Verrechnung von Vermögensgegenständen und
Schulden
Für die Saldierung von Schulden aus
Altersvorsorgeverpflichtungen mit verrechnungsfähigen
Vermögenswerten wurden folgende Werte ermittelt:
Verrechnung von Vermögensgegenständen
und Schulden
|
Euro
|
Erfüllungsbetrag
der Schulden
|
75. 811,00
|
Anschaffungskosten der
verrechneten Vermögenswerte
|
102. 354,61
|
Zeitwert der
verrechneten Vermögenswerte
|
96. 783,78
|
verrechnete Aufwendungen
|
22. 062,37
|
verrechnete Erträge
|
619,25
|
Haftungsverhältnisse aus nicht bilanzierten
Verbindlichkeiten gemäß § 251 HGB
Neben den in der Bilanz aufgeführten
Verbindlichkeiten sind keine Haftungsverhältnisse zu
vermerken.
Sonstige Pflichtangaben
Namen der Geschäftsführer
Während des abgelaufenen Geschäftsjahrs
wurden die Geschäfte des Unternehmens durch folgende
Personen geführt:
Geschäftsführer
|
Herr Heinz-Ullrich
Sostak
|
ausgeübter Beruf:
|
Kaufmann
|
Gemäß Liquidationsbeschluss vom 22.12.2011
wird die Gesellschaft zum 31.12.2011 aufgelöst.

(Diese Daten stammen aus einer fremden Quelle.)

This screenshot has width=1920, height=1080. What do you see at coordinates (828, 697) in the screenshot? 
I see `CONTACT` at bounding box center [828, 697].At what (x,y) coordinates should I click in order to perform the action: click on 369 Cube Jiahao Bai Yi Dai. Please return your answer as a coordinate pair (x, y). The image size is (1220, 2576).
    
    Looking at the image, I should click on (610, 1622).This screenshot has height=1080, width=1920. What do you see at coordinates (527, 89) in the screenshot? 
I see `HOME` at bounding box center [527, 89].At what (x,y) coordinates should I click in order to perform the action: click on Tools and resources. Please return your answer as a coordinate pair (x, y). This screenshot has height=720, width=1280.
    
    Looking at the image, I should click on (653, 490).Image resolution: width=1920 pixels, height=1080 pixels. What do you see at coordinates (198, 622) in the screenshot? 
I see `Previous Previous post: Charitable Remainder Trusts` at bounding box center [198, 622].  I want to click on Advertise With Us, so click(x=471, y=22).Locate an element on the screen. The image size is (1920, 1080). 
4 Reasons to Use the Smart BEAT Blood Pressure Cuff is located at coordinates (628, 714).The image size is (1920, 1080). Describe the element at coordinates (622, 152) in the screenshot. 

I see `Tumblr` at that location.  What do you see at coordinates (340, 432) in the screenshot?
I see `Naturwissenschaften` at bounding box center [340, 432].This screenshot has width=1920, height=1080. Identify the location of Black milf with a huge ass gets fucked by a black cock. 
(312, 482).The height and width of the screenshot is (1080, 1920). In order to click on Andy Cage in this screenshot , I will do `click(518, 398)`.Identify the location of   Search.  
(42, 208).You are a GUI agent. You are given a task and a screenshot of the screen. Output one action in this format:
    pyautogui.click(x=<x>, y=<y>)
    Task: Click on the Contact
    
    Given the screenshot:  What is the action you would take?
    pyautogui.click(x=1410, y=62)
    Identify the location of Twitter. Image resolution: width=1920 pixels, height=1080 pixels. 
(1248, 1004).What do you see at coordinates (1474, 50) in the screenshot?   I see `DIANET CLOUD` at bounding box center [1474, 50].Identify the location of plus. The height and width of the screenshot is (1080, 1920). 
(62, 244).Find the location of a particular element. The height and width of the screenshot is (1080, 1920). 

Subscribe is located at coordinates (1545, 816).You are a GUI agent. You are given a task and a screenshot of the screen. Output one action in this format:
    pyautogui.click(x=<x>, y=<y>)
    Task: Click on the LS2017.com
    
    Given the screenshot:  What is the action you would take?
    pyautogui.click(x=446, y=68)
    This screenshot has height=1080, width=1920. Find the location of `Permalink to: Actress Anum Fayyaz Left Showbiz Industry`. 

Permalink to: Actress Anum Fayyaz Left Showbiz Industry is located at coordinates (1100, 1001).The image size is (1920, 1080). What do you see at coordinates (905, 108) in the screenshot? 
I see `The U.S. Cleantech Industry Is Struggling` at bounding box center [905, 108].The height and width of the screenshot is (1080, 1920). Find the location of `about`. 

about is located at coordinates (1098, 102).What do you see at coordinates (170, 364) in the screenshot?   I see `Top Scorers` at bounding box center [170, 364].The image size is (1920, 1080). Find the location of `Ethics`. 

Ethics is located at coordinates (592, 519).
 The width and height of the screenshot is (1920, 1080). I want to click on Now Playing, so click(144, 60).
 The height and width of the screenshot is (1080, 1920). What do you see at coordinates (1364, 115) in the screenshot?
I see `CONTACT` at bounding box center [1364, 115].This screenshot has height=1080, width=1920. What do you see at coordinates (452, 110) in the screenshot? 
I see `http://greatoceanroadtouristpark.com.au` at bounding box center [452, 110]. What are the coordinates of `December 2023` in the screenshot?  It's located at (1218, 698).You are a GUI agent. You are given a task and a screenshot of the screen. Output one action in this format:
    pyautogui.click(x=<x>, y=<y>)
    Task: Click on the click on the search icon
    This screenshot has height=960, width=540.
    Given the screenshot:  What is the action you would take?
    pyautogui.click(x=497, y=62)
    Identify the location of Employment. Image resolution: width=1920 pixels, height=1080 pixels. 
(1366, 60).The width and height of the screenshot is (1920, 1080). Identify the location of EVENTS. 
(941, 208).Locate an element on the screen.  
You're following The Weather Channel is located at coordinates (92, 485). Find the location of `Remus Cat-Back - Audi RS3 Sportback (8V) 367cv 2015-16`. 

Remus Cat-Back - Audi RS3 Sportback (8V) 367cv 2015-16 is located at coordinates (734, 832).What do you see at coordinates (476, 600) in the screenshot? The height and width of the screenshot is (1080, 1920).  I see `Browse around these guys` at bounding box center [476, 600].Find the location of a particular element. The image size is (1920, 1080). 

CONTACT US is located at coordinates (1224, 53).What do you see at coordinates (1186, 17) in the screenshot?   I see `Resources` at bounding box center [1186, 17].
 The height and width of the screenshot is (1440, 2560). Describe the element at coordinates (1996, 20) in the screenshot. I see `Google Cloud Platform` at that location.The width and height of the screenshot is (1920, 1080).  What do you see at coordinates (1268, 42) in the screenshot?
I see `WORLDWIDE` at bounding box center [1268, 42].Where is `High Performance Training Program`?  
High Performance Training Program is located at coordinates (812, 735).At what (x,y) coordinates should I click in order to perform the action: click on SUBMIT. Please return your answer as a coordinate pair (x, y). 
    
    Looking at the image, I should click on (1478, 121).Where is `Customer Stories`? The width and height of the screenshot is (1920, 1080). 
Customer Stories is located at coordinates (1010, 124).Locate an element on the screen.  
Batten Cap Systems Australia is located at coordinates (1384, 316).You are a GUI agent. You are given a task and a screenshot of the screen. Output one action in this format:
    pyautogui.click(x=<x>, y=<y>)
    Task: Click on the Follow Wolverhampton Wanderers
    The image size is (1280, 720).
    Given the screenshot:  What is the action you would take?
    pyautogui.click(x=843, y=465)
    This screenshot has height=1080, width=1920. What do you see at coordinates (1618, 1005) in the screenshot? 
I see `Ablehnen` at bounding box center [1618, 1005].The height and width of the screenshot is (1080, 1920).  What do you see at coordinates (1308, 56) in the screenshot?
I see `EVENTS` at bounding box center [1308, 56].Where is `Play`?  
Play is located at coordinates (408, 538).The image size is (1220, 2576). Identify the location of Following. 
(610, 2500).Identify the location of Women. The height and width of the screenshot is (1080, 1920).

Angaben zu Ausleihungen, Forderungen und
Verbindlichkeiten gegenüber Gesellschaftern
(§ 42 Abs. 3 GmbHG / § 264c Abs. 1 HGB)
Gegenüber den Gesellschaftern bestehen die
nachfolgenden Rechte und Pflichten:
Sachverhalte
|
Betrag
|
|
Euro
|
Forderungen
|
728,80
|
Unterschrift der Geschäftsleitung
Genshagen, (Datum)
|
Heinz-Ullrich Sostak
(Liquidator)
|
Ort, Datum
|
Unterschrift
|
sonstige Berichtsbestandteile
Angaben zur Feststellung:
Der Jahresabschluss wurde am 22.08.2012 festgestellt.